→ Podany tekst

┄┄┄┄┄┄┄┄┄┄

Wiadomość wysłana przez: Roszada w 20 Grudzień, 2018, 13:03
Jakże miałaby być w Biblii jakaś organizacja, skoro samo CK pisze:

Termin „organizacja” niebiblijny

„Czy mamy prawo twierdzić, że Bóg posiada swoją organizację, albo mówić o organizacji Bożej, skoro w Biblii nie występuje słowo »organizacja«, nawet w językach oryginalnych?” (Strażnica Rok CII [1981] Nr 24 s. 23).

Niektórzy ociągają się teraz z używaniem wyrażenia »organizacja Boża«, wręcz boją się tego, ponieważ zauważyli, że w ich przekładach Biblii słowo »organizacja« nie występuje w powiązaniu z Bogiem albo też wcale go tam nie ma” (Strażnica Rok CII [1981] Nr 24 s. 6).

W Biblii nie występuje słowo »organizacja«, a wyrażenie »organizacja Boża« było w latach dwudziestych czymś zupełnie nowym” (Strażnica Nr 17, 1998 s. 8).

┄┄┄┄┄┄┄┄┄┄

→ Dostarczone dane
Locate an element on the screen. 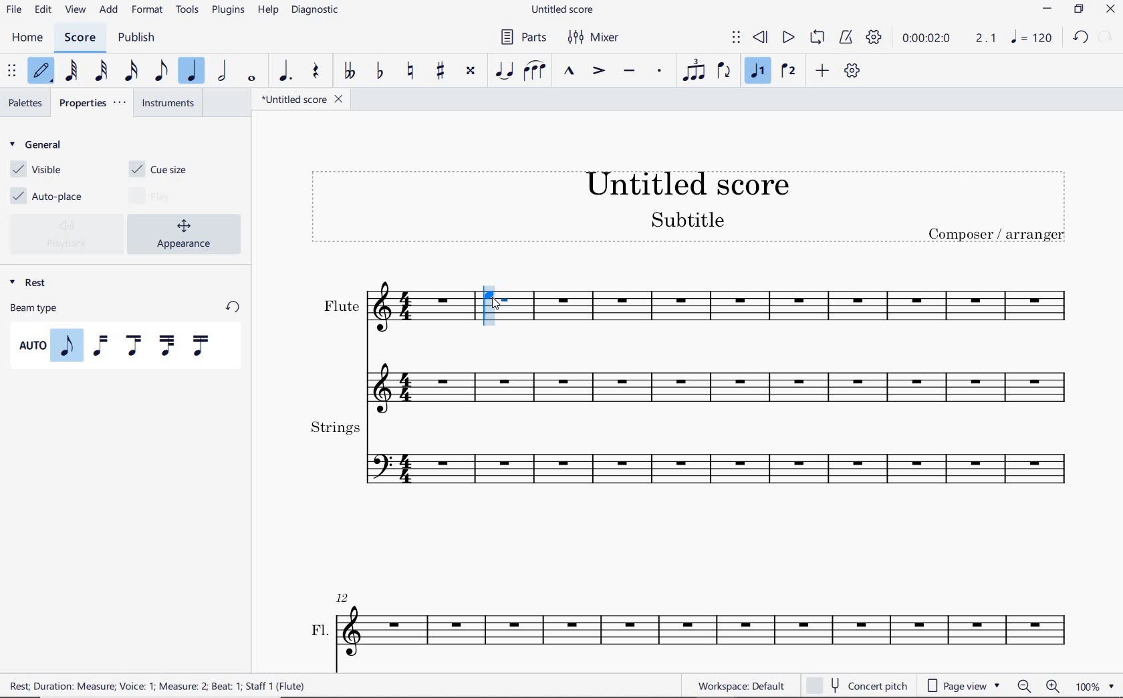 This screenshot has height=698, width=1123. view is located at coordinates (74, 11).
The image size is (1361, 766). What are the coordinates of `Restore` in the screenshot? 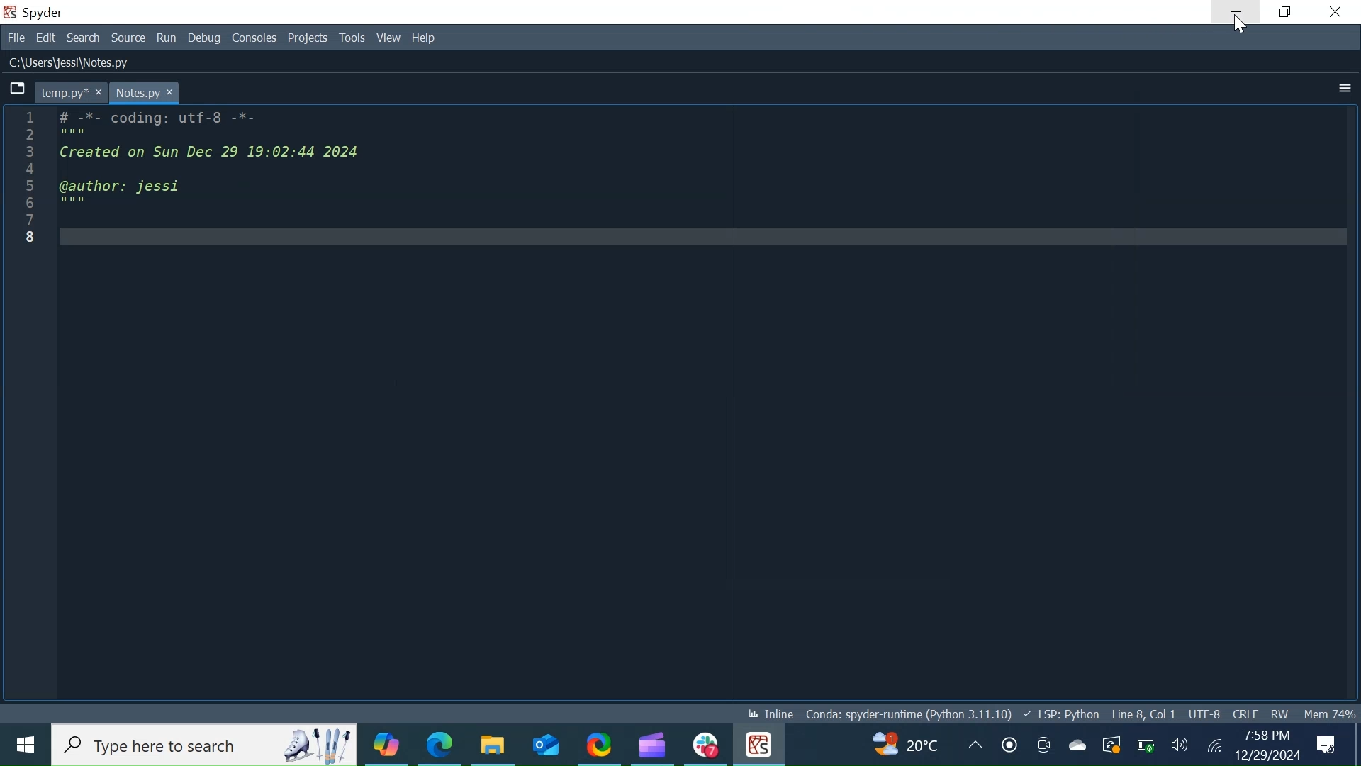 It's located at (1282, 11).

┄┄┄┄┄┄┄┄┄┄

→ Cel
Podaj dalszy ciąg tekstu o słowie „organizacja” w Biblii, zaczynając od miejsca, w którym ten tekst się kończy. Dane nie mają tu żadnego znaczenia.

→ Wynik ćwiczenia
„»ORGANIZACJA BOŻA« – tego określenia ponad 60 lat temu użył członek zespołu redakcyjnego Towarzystwa Strażnica podczas codziennych rozważań biblijnych w jadalni Domu Betel. Jakże poruszyło to rodzinę pracowników bruklińskiego biura głównego w Nowym Jorku! To niezwykłe wyrażenie, »organizacja Boża«, z czasem nadało kierunek całemu sposobowi myślenia owych badaczy Pisma Świętego, przyjęło się też w ich mowie i piśmiennictwie” (Strażnica Rok CVI [1985] Nr 18 s. 8).

Jak widać, termin organizacja wymyślono "w jadalni Domu Betel". ;D
Tytuł: Odp: Czy była tylko jedna "organizacja Boża" czcząca JHWH?
Wiadomość wysłana przez: Roszada w 20 Grudzień, 2018, 17:09
Oczywiście gdy wynaleziono "organizację" to zapewniono, że zbawionym można być tylko przez nią.

Zbawienie przez organizację

   „»Narodziny narodu« – to tytuł frapującego artykułu zamieszczonego w Strażnicy z 1 marca 1925 roku. Podano w nim dokładniejsze wyjaśnienie 12 rozdziału Księgi Objawienia, ale niektórym trudno było je przyjąć. (...) Na tej podstawie po raz pierwszy wyraźnie zaznaczono, iż istnieją dwie różne, przeciwstawne organizacje – Jehowy i Szatana. (...) Teraz było dla nich oczywiste, iż każdy należał albo do organizacji Jehowy, albo do organizacji Szatana” (Świadkowie Jehowy – głosiciele Królestwa Bożego 1995 s. 78-79).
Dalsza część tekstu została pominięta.